The final periodogram is wavelets, which preserve the time dimension when finding the underlying frequencies. This means you can see how periodcity changes over the course of a long experiment

# Wavelet plots are intensive to plot usually due to the amount of points. Therefore the .wavelet function will compute and plot just one wavelet transformation, averaging all the data in your dataframe
# It's therefore recommended you filter prior to calling the function, either by groups or to individual specimens
# This method is powered bythe python package pywt, Head to https://pywavelets.readthedocs.io/en/latest/ for information about the pacakage and the other wavelet types
wt_df = df.xmv('period_group', 'wt')
fig = wt_df.plot_wavelet(
        mov_variable = 'moving',
        sampling_rate = 15, # increasing the sampling rate will increase the resolution of lower frequencues (16-30 hours), but lose resolution of higher frequencies (2-8 hours)
        scale = 156, # the defualt is 156, increasing this number will increase the resolution of lower frequencies (and lower the high frequencies), but it will take longer to compute
        wavelet_type = 'morl', # the default wavelet type and the most commonly used in circadian analysis. Head to the website above for the other wavelet types or call the method .wavelet_types() to see their names
        title = 'Wavelet: WT'

)
/home/gg/Code/ethoscope_project/ethoscopy/src/ethoscopy/behavpy_core.py:1611: FutureWarning: DataFrameGroupBy.apply operated on the grouping columns. This behavior is deprecated, and in a future version of pandas the grouping columns will be excluded from the operation.
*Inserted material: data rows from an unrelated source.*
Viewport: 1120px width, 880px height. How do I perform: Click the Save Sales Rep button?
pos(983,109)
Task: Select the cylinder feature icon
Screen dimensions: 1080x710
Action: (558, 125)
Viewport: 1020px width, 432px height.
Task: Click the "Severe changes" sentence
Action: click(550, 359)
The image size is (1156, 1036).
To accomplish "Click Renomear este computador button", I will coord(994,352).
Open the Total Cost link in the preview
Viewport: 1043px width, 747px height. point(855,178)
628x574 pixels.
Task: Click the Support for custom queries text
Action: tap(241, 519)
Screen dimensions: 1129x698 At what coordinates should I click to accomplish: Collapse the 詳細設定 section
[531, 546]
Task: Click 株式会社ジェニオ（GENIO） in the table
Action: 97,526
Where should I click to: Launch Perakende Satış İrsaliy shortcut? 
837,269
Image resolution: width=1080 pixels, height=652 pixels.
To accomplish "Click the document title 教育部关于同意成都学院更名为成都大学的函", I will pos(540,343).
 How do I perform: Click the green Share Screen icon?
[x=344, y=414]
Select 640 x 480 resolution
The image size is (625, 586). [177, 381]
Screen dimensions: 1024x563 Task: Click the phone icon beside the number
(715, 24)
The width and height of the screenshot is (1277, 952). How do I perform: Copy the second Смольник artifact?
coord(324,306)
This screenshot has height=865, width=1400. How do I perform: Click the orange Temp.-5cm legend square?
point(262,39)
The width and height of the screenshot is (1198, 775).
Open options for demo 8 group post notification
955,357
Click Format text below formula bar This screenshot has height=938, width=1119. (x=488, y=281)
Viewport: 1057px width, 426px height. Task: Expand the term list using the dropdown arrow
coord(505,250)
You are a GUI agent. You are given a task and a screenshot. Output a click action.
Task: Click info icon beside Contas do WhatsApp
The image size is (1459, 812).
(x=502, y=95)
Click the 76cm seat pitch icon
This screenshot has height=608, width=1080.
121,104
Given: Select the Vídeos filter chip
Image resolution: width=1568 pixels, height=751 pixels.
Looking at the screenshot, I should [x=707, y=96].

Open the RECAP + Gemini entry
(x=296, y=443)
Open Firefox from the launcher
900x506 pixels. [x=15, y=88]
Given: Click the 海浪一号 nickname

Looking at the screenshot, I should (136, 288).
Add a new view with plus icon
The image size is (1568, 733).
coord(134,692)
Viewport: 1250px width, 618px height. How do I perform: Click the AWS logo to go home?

Either pass `include_groups=False` to exclude the groupings or explicitly select the grouping columns after groupby to silence this warning.
  tdf.groupby("id", group_keys=False).apply(
/home/gg/Code/ethoscope_project/ethoscopy/src/ethoscopy/behavpy_core.py:1459: FutureWarning: DataFrameGroupBy.apply operated on the grouping columns. This behavior is deprecated, and in a future version of pandas the grouping columns will be excluded from the operation. Either pass `include_groups=False` to exclude the groupings or explicitly select the grouping columns after groupby to silence this warning.
  data.groupby("id", group_keys=False).apply(

png

Areas of organge/red have high scores for the freqencies on the y-axis. Due to trying to fit all of the frequencies of the y-axis in the results are plotted on a natural log scale, this makes it hard to find accurate changes in periodicity. However we can see how it changes over time, which here seems to decrease slightly. (The edge cases of wavelets tend to have the lowest scores due to the effect of windowing, so the drop is not unexpected)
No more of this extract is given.